__What you will do__:
Take the listing below and output it again exactly.

__Extracted records__:
+ + +

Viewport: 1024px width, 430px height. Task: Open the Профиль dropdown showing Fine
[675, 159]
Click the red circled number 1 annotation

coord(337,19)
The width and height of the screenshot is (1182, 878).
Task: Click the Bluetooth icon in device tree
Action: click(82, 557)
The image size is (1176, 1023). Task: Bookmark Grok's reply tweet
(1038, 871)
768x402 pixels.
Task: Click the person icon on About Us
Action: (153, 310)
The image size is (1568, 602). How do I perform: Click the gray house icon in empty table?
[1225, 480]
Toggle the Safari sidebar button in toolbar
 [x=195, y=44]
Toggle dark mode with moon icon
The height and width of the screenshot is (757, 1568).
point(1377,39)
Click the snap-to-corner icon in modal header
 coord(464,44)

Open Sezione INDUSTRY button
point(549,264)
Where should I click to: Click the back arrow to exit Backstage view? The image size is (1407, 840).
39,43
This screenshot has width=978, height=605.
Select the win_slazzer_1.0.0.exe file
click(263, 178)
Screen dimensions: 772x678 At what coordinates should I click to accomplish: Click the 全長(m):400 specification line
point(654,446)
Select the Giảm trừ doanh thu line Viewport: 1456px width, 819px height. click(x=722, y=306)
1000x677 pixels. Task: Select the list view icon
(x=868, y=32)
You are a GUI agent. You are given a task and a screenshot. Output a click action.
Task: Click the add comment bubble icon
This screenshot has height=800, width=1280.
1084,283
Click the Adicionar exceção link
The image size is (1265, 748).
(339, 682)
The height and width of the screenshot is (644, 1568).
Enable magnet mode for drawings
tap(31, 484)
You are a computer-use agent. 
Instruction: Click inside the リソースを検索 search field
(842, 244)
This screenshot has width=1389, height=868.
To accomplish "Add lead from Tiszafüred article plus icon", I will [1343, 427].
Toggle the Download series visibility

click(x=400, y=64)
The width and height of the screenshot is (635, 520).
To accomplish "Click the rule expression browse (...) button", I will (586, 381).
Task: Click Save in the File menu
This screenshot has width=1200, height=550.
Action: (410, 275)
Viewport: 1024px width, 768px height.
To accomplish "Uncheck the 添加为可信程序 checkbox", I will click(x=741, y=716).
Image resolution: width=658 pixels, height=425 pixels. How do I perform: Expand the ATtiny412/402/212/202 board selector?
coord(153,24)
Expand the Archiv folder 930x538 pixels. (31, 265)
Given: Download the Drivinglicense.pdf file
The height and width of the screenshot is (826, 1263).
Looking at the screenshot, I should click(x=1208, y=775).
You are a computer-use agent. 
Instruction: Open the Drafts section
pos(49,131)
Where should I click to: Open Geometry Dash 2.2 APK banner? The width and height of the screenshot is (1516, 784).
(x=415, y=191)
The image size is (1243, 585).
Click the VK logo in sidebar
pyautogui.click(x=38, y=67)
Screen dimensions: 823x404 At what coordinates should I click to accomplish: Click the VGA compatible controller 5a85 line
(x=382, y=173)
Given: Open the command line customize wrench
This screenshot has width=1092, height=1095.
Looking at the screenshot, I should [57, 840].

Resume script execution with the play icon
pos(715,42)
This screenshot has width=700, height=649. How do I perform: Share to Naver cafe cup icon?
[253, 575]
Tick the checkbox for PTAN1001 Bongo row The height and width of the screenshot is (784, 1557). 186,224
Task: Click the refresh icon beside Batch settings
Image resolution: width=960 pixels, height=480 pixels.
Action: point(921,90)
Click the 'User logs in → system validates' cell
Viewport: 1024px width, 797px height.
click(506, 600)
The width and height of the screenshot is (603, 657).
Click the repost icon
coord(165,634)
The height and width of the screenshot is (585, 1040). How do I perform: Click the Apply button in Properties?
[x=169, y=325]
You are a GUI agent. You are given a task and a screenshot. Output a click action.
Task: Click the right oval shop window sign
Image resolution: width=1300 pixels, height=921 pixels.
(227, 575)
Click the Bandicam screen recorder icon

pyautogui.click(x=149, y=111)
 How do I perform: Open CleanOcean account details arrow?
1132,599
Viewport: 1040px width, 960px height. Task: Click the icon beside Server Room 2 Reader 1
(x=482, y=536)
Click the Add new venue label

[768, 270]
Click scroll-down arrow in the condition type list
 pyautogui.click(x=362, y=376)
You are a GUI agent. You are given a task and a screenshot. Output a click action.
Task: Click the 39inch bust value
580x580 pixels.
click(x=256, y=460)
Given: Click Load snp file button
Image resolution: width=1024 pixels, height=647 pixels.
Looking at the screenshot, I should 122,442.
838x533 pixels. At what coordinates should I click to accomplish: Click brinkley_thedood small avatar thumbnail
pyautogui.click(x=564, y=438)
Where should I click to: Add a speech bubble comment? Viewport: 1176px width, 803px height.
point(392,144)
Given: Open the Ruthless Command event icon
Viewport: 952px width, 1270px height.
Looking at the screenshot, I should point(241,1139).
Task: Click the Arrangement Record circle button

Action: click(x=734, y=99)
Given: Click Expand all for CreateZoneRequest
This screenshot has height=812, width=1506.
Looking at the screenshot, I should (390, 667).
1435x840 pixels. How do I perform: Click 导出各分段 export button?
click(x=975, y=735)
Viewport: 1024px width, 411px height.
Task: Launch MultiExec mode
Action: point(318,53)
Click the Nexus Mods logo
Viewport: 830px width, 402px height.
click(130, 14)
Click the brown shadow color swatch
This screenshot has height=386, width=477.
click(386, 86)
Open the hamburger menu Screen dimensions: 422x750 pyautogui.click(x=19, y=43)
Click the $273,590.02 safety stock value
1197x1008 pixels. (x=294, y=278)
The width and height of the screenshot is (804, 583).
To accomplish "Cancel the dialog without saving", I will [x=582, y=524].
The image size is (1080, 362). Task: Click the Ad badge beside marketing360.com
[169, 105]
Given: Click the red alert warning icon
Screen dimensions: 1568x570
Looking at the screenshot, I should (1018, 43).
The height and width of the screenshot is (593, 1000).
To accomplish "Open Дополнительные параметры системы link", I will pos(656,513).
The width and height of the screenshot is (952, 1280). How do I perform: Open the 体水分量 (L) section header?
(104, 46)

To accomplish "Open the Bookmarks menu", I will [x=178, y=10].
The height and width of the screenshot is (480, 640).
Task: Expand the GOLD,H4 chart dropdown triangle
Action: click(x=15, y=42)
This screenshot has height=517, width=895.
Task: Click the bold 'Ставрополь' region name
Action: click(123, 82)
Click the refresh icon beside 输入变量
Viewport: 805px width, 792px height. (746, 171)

+ + +

__The completed task__:
Viewport: 1024px width, 430px height. Task: Open the Профиль dropdown showing Fine
[675, 159]
Click the red circled number 1 annotation

coord(337,19)
The width and height of the screenshot is (1182, 878).
Task: Click the Bluetooth icon in device tree
Action: click(82, 557)
The image size is (1176, 1023). Task: Bookmark Grok's reply tweet
(1038, 871)
768x402 pixels.
Task: Click the person icon on About Us
Action: (153, 310)
The image size is (1568, 602). How do I perform: Click the gray house icon in empty table?
[1225, 480]
Toggle the Safari sidebar button in toolbar
 [x=195, y=44]
Toggle dark mode with moon icon
The height and width of the screenshot is (757, 1568).
point(1377,39)
Click the snap-to-corner icon in modal header
 coord(464,44)

Open Sezione INDUSTRY button
point(549,264)
Where should I click to: Click the back arrow to exit Backstage view? The image size is (1407, 840).
39,43
This screenshot has width=978, height=605.
Select the win_slazzer_1.0.0.exe file
click(263, 178)
Screen dimensions: 772x678 At what coordinates should I click to accomplish: Click the 全長(m):400 specification line
point(654,446)
Select the Giảm trừ doanh thu line Viewport: 1456px width, 819px height. click(x=722, y=306)
1000x677 pixels. Task: Select the list view icon
(x=868, y=32)
You are a GUI agent. You are given a task and a screenshot. Output a click action.
Task: Click the add comment bubble icon
This screenshot has height=800, width=1280.
1084,283
Click the Adicionar exceção link
The image size is (1265, 748).
(339, 682)
The height and width of the screenshot is (644, 1568).
Enable magnet mode for drawings
tap(31, 484)
You are a computer-use agent. 
Instruction: Click inside the リソースを検索 search field
(842, 244)
This screenshot has width=1389, height=868.
To accomplish "Add lead from Tiszafüred article plus icon", I will [1343, 427].
Toggle the Download series visibility

click(x=400, y=64)
The width and height of the screenshot is (635, 520).
To accomplish "Click the rule expression browse (...) button", I will (586, 381).
Task: Click Save in the File menu
This screenshot has width=1200, height=550.
Action: (410, 275)
Viewport: 1024px width, 768px height.
To accomplish "Uncheck the 添加为可信程序 checkbox", I will click(x=741, y=716).
Image resolution: width=658 pixels, height=425 pixels. How do I perform: Expand the ATtiny412/402/212/202 board selector?
coord(153,24)
Expand the Archiv folder 930x538 pixels. (31, 265)
Given: Download the Drivinglicense.pdf file
The height and width of the screenshot is (826, 1263).
Looking at the screenshot, I should click(x=1208, y=775).
You are a computer-use agent. 
Instruction: Open the Drafts section
pos(49,131)
Where should I click to: Open Geometry Dash 2.2 APK banner? The width and height of the screenshot is (1516, 784).
(x=415, y=191)
The image size is (1243, 585).
Click the VK logo in sidebar
pyautogui.click(x=38, y=67)
Screen dimensions: 823x404 At what coordinates should I click to accomplish: Click the VGA compatible controller 5a85 line
(x=382, y=173)
Given: Open the command line customize wrench
This screenshot has width=1092, height=1095.
Looking at the screenshot, I should [57, 840].

Resume script execution with the play icon
pos(715,42)
This screenshot has width=700, height=649. How do I perform: Share to Naver cafe cup icon?
[253, 575]
Tick the checkbox for PTAN1001 Bongo row The height and width of the screenshot is (784, 1557). 186,224
Task: Click the refresh icon beside Batch settings
Image resolution: width=960 pixels, height=480 pixels.
Action: point(921,90)
Click the 'User logs in → system validates' cell
Viewport: 1024px width, 797px height.
click(506, 600)
The width and height of the screenshot is (603, 657).
Click the repost icon
coord(165,634)
The height and width of the screenshot is (585, 1040). How do I perform: Click the Apply button in Properties?
[x=169, y=325]
You are a GUI agent. You are given a task and a screenshot. Output a click action.
Task: Click the right oval shop window sign
Image resolution: width=1300 pixels, height=921 pixels.
(227, 575)
Click the Bandicam screen recorder icon

pyautogui.click(x=149, y=111)
 How do I perform: Open CleanOcean account details arrow?
1132,599
Viewport: 1040px width, 960px height. Task: Click the icon beside Server Room 2 Reader 1
(x=482, y=536)
Click the Add new venue label

[768, 270]
Click scroll-down arrow in the condition type list
 pyautogui.click(x=362, y=376)
You are a GUI agent. You are given a task and a screenshot. Output a click action.
Task: Click the 39inch bust value
580x580 pixels.
click(x=256, y=460)
Given: Click Load snp file button
Image resolution: width=1024 pixels, height=647 pixels.
Looking at the screenshot, I should 122,442.
838x533 pixels. At what coordinates should I click to accomplish: Click brinkley_thedood small avatar thumbnail
pyautogui.click(x=564, y=438)
Where should I click to: Add a speech bubble comment? Viewport: 1176px width, 803px height.
point(392,144)
Given: Open the Ruthless Command event icon
Viewport: 952px width, 1270px height.
Looking at the screenshot, I should point(241,1139).
Task: Click the Arrangement Record circle button

Action: click(x=734, y=99)
Given: Click Expand all for CreateZoneRequest
This screenshot has height=812, width=1506.
Looking at the screenshot, I should (390, 667).
1435x840 pixels. How do I perform: Click 导出各分段 export button?
click(x=975, y=735)
Viewport: 1024px width, 411px height.
Task: Launch MultiExec mode
Action: point(318,53)
Click the Nexus Mods logo
Viewport: 830px width, 402px height.
click(130, 14)
Click the brown shadow color swatch
This screenshot has height=386, width=477.
click(386, 86)
Open the hamburger menu Screen dimensions: 422x750 pyautogui.click(x=19, y=43)
Click the $273,590.02 safety stock value
1197x1008 pixels. (x=294, y=278)
The width and height of the screenshot is (804, 583).
To accomplish "Cancel the dialog without saving", I will [x=582, y=524].
The image size is (1080, 362). Task: Click the Ad badge beside marketing360.com
[169, 105]
Given: Click the red alert warning icon
Screen dimensions: 1568x570
Looking at the screenshot, I should (1018, 43).
The height and width of the screenshot is (593, 1000).
To accomplish "Open Дополнительные параметры системы link", I will pos(656,513).
The width and height of the screenshot is (952, 1280). How do I perform: Open the 体水分量 (L) section header?
(104, 46)

To accomplish "Open the Bookmarks menu", I will [x=178, y=10].
The height and width of the screenshot is (480, 640).
Task: Expand the GOLD,H4 chart dropdown triangle
Action: click(x=15, y=42)
This screenshot has height=517, width=895.
Task: Click the bold 'Ставрополь' region name
Action: click(123, 82)
Click the refresh icon beside 输入变量
Viewport: 805px width, 792px height. (746, 171)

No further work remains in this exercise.